In die Bewertung fließen auch die Rahmenbedingungen wie zum Beispiel Raumtemperatur, die Beurteilung der Referate und der selbstkritische Blick auf die eigene Leistung in der jeweiligen universitären Veranstaltung ein. Um die Daten schnell auswerten zu können, stehen als Antwortmöglichkeiten die Schulnoten eins bis sechs zur Verfügung. Die bewertenden Studenten brauchen sich keine Sorgen um den Datenschutz machen und ihre Angaben werden anonym ausgewertet. So fordert es auch die Greifswalder Evaluationsordnung.
Online?
Der Rektor empfiehlt InstEval, denn diese Evaluationsmöglichkeit ist „testtheoretisch optimiert“, wertet die Daten automatisch aus und liefert sogleich die entsprechenden Ergebnisse. Alles dazu noch völlig kostenlos für die Greifswalder Hochschule.

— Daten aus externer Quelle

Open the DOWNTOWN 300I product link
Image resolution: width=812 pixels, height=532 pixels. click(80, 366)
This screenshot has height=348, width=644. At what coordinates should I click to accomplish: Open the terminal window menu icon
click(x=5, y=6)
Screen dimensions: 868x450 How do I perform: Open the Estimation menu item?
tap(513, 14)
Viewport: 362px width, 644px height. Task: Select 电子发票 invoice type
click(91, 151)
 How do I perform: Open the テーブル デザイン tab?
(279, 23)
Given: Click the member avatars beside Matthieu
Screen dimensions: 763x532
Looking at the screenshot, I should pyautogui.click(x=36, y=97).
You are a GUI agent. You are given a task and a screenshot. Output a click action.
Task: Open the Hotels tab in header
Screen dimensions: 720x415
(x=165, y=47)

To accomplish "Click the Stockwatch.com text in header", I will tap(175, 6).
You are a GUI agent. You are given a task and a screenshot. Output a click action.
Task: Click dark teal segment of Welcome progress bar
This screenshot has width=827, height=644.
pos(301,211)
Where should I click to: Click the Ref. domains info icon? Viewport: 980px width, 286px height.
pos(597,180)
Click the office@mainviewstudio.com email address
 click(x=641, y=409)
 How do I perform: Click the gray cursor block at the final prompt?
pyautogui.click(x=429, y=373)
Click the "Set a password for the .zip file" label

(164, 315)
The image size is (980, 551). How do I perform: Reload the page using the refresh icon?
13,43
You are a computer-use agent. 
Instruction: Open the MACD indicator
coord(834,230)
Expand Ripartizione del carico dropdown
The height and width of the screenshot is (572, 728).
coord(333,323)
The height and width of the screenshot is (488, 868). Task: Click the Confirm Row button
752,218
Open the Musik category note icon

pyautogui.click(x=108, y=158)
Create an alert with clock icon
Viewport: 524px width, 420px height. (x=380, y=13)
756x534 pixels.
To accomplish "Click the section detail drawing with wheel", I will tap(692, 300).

Kritiker von Online-Befragungen weisen auf die niedrigere Beteiligungsrate an solchen Umfragen hin. Während einer Lehrveranstaltung sei der Rücklauf an ausgefüllten Evaluationsbögen gemessen an der gesamten Teilnehmerzahl höher. Die Eingabe der durch die schriftliche Befragung erhobenen Daten in InstEval ist außerdem zeitaufwendig. Als weiteres Argument gegen eine Umfrage über das Internet wird die Möglichkeit der Face-to-Face-Kommunikation zwischen Lernenden und Lehrenden über die Schwachstellen in der Lehre angebracht. Natürlich kann ein Dozent genauso dem Studierenden Feedback über dessen Leistung nahe bringen.
Den Kritikern kann mit den Nutzungsgewohnheiten der Stu-dierenden entgegnet werden: sowohl zum privaten Vergnügen, als auch zur Recherche, Online-Bestellung von Büchern, Kommunikation mit Dozenten, … – also für die universitäre Arbeit – wird das Internet genutzt. Warum sollten die technikaffinen Greifswalder Studenten nicht auch noch die Lehre ihrer Institute online bewerten?
Endeffekt
Die Lehrevaluation läßt sich auch durch andere technisch ausgereifte Lösungen bewältigen. Beispielhaft sind Hochleistungs-Dokumentenscanner mit angeschlossener Software zu nennen. Diese unterstützen die Eingabe schriftlicher Fragebögen. Die Software wertet diese danach aus und weist ebenfalls auf Stärken und Schwächen der Lehre hin. Diese Scanner können auch anderweitig benutzt werden.
Der Rektor der Ernst-Moritz-Arndt-Universität, Prof. Rainer Westermann, bevorzugt aber lieber die InstEval-Lösung.
Egal ob die Lehre online oder auf Papier bewertet wurde. Egal wie die Auswertung stattgefunden hat; Hauptsache die Lehrqualität verbessert sich.